Per affrontare le complesse problematiche geologiche, la miniera di carbone di Nui Beo ha individuato e sviluppato in modo proattivo metodi di costruzione efficaci. Le attività di esplorazione sono sempre prioritarie, con l'individuazione delle aree a rischio di fagliazione e l'implementazione di piani di scavo per ridurre al minimo l'estrazione di roccia. Per garantire la conservazione delle risorse e la qualità del carbone, si dà sempre grande importanza alla separazione e alla filtrazione della roccia al fronte di estrazione prima del trasporto in superficie. Inoltre, nelle aree di estrazione con elevata pressione, l'azienda si concentra sull'adeguamento delle strutture di sostegno, sull'organizzazione dei puntelli, sul livellamento del terreno e sulla riparazione delle gallerie per garantire la sicurezza.
Secondo il piano del 2024, la Nui Beo Coal Joint Stock Company realizzerà lo scavo delle gallerie perimetrali e lo sfruttamento delle aree di estrazione a fronte lungo CGH 21108, Gia Xich 21117, Gia Xich 41009 e Gia Xich 30703. Durante lo scavo delle gallerie perimetrali, le condizioni geologiche sono rimaste relativamente stabili, garantendo le condizioni tecniche per la messa in funzione dei fronti lunghi come previsto.
Tuttavia, il processo di estrazione ha incontrato condizioni geologiche variabili, diverse da quelle previste nei documenti di progetto iniziali, e faglie impreviste tra i fronti di estrazione.

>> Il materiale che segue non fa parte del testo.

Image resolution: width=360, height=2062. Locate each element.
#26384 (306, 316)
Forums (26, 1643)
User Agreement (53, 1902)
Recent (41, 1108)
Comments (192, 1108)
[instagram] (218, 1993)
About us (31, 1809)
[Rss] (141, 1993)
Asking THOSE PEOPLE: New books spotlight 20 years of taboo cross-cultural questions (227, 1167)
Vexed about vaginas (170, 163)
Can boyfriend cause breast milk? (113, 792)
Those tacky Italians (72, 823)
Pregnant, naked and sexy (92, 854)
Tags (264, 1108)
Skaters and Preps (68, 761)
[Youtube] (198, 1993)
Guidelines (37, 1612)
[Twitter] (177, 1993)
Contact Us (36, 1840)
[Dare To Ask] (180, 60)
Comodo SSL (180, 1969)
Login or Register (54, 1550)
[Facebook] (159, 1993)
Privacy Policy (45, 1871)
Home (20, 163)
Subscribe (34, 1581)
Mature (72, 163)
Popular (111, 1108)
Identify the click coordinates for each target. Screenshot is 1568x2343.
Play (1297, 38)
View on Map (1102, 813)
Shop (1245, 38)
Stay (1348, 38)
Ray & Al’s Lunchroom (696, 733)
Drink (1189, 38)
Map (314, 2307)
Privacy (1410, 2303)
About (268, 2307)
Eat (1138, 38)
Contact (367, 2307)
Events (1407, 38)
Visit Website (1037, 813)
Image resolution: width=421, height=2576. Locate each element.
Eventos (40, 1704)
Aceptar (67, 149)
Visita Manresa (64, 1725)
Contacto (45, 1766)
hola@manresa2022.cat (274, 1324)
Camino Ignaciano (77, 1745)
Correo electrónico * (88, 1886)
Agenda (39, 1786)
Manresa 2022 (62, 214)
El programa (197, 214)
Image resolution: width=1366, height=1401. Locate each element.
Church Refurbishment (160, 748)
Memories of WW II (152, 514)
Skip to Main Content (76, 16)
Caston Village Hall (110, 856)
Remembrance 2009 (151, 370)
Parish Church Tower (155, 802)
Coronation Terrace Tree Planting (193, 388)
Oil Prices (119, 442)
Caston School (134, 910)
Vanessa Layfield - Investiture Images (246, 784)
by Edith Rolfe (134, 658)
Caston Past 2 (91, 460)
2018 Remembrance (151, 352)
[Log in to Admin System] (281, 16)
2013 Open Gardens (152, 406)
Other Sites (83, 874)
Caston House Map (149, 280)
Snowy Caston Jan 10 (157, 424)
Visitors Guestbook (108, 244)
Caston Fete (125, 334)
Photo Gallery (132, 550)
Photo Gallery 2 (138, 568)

Ciò ha reso necessario ricorrere a esplosioni e perforazioni per tagliare una porzione di roccia nella zona di faglia, influenzando così la qualità del carbone estratto.
Quando si è verificato un guasto imprevisto nei lavori della miniera, che ha reso necessario lo scavo di una porzione di roccia nella zona di faglia, l'azienda ha implementato proattivamente diverse soluzioni per superare il problema.
Secondo quanto affermato dal signor Nguyen Van Dinh, responsabile del dipartimento di tecnologia mineraria, l'azienda ha organizzato un ciclo di estrazione razionale, regolando in modo flessibile i tempi di trasporto del carbone e della roccia per separare il carbone durante lo scavo dei fronti di estrazione a lunga parete. Allo stesso tempo, l'azienda ha massimizzato la flessibilità della struttura del fronte di estrazione a lunga parete con sistema di sostegno a catena, modificando l'inclinazione del supporto (alzando e abbassando le fondamenta) per ridurre al minimo la quantità di roccia estratta e massimizzare l'estrazione delle risorse.
In presenza di faglie di grande ampiezza nel fronte di estrazione, si procede alla suddivisione del fronte in due parti (sollevamento e discesa) e alla separazione preventiva dei percorsi di trasporto in due direzioni: il fronte di trasporto e il fronte di ventilazione, in modo da adattarli ai parametri delle attrezzature di trasporto presenti nel fronte di estrazione.
Per determinare l'estensione delle faglie e la morfologia delle condizioni fluttuanti, l'azienda effettua perforazioni esplorative nella miniera utilizzando impianti di perforazione a medio e lungo raggio; contemporaneamente, verifica e identifica il giacimento di carbone più vicino in base alla direzione di scavo, al fine di proporre tempestivamente piani e tecnologie di estrazione adeguati, con l'obiettivo di massimizzare la qualità del carbone grezzo e lo sfruttamento delle risorse.